### INPUT DATA

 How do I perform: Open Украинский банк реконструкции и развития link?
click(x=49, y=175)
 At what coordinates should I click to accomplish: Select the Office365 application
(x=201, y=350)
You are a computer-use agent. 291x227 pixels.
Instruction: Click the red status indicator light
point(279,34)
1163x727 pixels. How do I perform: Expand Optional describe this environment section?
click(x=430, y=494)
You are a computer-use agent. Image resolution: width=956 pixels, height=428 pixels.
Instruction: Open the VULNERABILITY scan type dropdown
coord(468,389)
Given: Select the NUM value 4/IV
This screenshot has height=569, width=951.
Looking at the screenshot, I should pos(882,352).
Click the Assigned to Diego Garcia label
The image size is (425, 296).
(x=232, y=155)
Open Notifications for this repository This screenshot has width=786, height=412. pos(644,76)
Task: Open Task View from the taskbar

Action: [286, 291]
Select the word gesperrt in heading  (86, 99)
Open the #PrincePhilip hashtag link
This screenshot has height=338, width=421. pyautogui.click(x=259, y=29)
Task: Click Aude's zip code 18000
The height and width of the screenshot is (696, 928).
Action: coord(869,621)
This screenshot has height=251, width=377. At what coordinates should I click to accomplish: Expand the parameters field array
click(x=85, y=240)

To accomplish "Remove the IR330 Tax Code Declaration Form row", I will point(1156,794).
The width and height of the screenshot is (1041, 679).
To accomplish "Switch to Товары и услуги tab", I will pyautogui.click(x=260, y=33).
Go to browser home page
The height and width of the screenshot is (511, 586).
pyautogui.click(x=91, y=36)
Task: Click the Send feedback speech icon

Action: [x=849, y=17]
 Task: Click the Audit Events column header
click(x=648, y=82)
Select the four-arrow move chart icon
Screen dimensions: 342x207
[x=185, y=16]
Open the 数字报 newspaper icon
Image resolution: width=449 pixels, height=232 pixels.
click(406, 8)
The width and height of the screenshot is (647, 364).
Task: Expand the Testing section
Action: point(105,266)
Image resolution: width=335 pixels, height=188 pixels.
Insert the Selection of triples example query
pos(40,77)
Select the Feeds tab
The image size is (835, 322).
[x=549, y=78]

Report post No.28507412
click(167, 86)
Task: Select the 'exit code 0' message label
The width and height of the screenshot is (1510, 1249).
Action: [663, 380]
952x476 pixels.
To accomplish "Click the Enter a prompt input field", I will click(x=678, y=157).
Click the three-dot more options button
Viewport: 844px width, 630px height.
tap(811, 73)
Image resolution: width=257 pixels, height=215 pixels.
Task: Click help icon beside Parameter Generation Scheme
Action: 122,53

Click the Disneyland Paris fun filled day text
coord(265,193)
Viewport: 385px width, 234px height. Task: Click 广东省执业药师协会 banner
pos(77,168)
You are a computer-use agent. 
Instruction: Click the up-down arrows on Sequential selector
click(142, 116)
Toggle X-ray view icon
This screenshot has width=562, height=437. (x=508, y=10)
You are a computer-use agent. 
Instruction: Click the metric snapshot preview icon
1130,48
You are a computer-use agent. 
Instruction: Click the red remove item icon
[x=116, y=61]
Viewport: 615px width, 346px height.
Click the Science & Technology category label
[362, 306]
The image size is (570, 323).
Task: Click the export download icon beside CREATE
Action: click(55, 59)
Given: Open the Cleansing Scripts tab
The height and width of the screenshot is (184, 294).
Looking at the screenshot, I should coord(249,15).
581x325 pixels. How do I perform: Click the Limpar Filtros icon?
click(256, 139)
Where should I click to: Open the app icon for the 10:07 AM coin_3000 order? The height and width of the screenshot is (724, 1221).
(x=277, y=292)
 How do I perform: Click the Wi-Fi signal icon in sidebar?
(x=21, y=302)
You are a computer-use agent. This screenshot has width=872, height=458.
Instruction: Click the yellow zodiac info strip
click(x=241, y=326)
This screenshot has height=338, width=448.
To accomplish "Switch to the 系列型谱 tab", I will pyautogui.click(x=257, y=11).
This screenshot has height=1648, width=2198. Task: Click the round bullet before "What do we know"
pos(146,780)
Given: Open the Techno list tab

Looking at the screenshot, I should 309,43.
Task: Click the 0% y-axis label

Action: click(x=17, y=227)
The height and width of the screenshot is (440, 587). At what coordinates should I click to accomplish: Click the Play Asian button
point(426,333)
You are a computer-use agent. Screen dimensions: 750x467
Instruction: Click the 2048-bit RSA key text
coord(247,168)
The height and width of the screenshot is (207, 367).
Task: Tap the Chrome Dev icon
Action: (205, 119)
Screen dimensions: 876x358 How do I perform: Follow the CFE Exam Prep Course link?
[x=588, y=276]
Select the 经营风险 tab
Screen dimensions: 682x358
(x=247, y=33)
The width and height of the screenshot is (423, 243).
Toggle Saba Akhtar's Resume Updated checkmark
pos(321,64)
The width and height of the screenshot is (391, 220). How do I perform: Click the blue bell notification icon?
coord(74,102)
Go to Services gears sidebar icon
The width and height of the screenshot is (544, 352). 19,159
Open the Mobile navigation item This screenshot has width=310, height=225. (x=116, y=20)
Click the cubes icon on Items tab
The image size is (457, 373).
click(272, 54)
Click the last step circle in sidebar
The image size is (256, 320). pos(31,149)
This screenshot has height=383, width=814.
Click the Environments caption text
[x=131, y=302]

### PROBLEM TO WORK ON
Please return the data above in full, without altering a single line.

### RESPONSE TO THE TASK
 How do I perform: Open Украинский банк реконструкции и развития link?
click(x=49, y=175)
 At what coordinates should I click to accomplish: Select the Office365 application
(x=201, y=350)
You are a computer-use agent. 291x227 pixels.
Instruction: Click the red status indicator light
point(279,34)
1163x727 pixels. How do I perform: Expand Optional describe this environment section?
click(x=430, y=494)
You are a computer-use agent. Image resolution: width=956 pixels, height=428 pixels.
Instruction: Open the VULNERABILITY scan type dropdown
coord(468,389)
Given: Select the NUM value 4/IV
This screenshot has height=569, width=951.
Looking at the screenshot, I should pos(882,352).
Click the Assigned to Diego Garcia label
The image size is (425, 296).
(x=232, y=155)
Open Notifications for this repository This screenshot has width=786, height=412. pos(644,76)
Task: Open Task View from the taskbar

Action: [286, 291]
Select the word gesperrt in heading  (86, 99)
Open the #PrincePhilip hashtag link
This screenshot has height=338, width=421. pyautogui.click(x=259, y=29)
Task: Click Aude's zip code 18000
The height and width of the screenshot is (696, 928).
Action: coord(869,621)
This screenshot has height=251, width=377. At what coordinates should I click to accomplish: Expand the parameters field array
click(x=85, y=240)

To accomplish "Remove the IR330 Tax Code Declaration Form row", I will point(1156,794).
The width and height of the screenshot is (1041, 679).
To accomplish "Switch to Товары и услуги tab", I will pyautogui.click(x=260, y=33).
Go to browser home page
The height and width of the screenshot is (511, 586).
pyautogui.click(x=91, y=36)
Task: Click the Send feedback speech icon

Action: [x=849, y=17]
 Task: Click the Audit Events column header
click(x=648, y=82)
Select the four-arrow move chart icon
Screen dimensions: 342x207
[x=185, y=16]
Open the 数字报 newspaper icon
Image resolution: width=449 pixels, height=232 pixels.
click(406, 8)
The width and height of the screenshot is (647, 364).
Task: Expand the Testing section
Action: point(105,266)
Image resolution: width=335 pixels, height=188 pixels.
Insert the Selection of triples example query
pos(40,77)
Select the Feeds tab
The image size is (835, 322).
[x=549, y=78]

Report post No.28507412
click(167, 86)
Task: Select the 'exit code 0' message label
The width and height of the screenshot is (1510, 1249).
Action: [663, 380]
952x476 pixels.
To accomplish "Click the Enter a prompt input field", I will click(x=678, y=157).
Click the three-dot more options button
Viewport: 844px width, 630px height.
tap(811, 73)
Image resolution: width=257 pixels, height=215 pixels.
Task: Click help icon beside Parameter Generation Scheme
Action: 122,53

Click the Disneyland Paris fun filled day text
coord(265,193)
Viewport: 385px width, 234px height. Task: Click 广东省执业药师协会 banner
pos(77,168)
You are a computer-use agent. 
Instruction: Click the up-down arrows on Sequential selector
click(142, 116)
Toggle X-ray view icon
This screenshot has width=562, height=437. (x=508, y=10)
You are a computer-use agent. 
Instruction: Click the metric snapshot preview icon
1130,48
You are a computer-use agent. 
Instruction: Click the red remove item icon
[x=116, y=61]
Viewport: 615px width, 346px height.
Click the Science & Technology category label
[362, 306]
The image size is (570, 323).
Task: Click the export download icon beside CREATE
Action: click(55, 59)
Given: Open the Cleansing Scripts tab
The height and width of the screenshot is (184, 294).
Looking at the screenshot, I should coord(249,15).
581x325 pixels. How do I perform: Click the Limpar Filtros icon?
click(256, 139)
Where should I click to: Open the app icon for the 10:07 AM coin_3000 order? The height and width of the screenshot is (724, 1221).
(x=277, y=292)
 How do I perform: Click the Wi-Fi signal icon in sidebar?
(x=21, y=302)
You are a computer-use agent. This screenshot has width=872, height=458.
Instruction: Click the yellow zodiac info strip
click(x=241, y=326)
This screenshot has height=338, width=448.
To accomplish "Switch to the 系列型谱 tab", I will pyautogui.click(x=257, y=11).
This screenshot has height=1648, width=2198. Task: Click the round bullet before "What do we know"
pos(146,780)
Given: Open the Techno list tab

Looking at the screenshot, I should 309,43.
Task: Click the 0% y-axis label

Action: click(x=17, y=227)
The height and width of the screenshot is (440, 587). At what coordinates should I click to accomplish: Click the Play Asian button
point(426,333)
You are a computer-use agent. Screen dimensions: 750x467
Instruction: Click the 2048-bit RSA key text
coord(247,168)
The height and width of the screenshot is (207, 367).
Task: Tap the Chrome Dev icon
Action: (205, 119)
Screen dimensions: 876x358 How do I perform: Follow the CFE Exam Prep Course link?
[x=588, y=276]
Select the 经营风险 tab
Screen dimensions: 682x358
(x=247, y=33)
The width and height of the screenshot is (423, 243).
Toggle Saba Akhtar's Resume Updated checkmark
pos(321,64)
The width and height of the screenshot is (391, 220). How do I perform: Click the blue bell notification icon?
coord(74,102)
Go to Services gears sidebar icon
The width and height of the screenshot is (544, 352). 19,159
Open the Mobile navigation item This screenshot has width=310, height=225. (x=116, y=20)
Click the cubes icon on Items tab
The image size is (457, 373).
click(272, 54)
Click the last step circle in sidebar
The image size is (256, 320). pos(31,149)
This screenshot has height=383, width=814.
Click the Environments caption text
[x=131, y=302]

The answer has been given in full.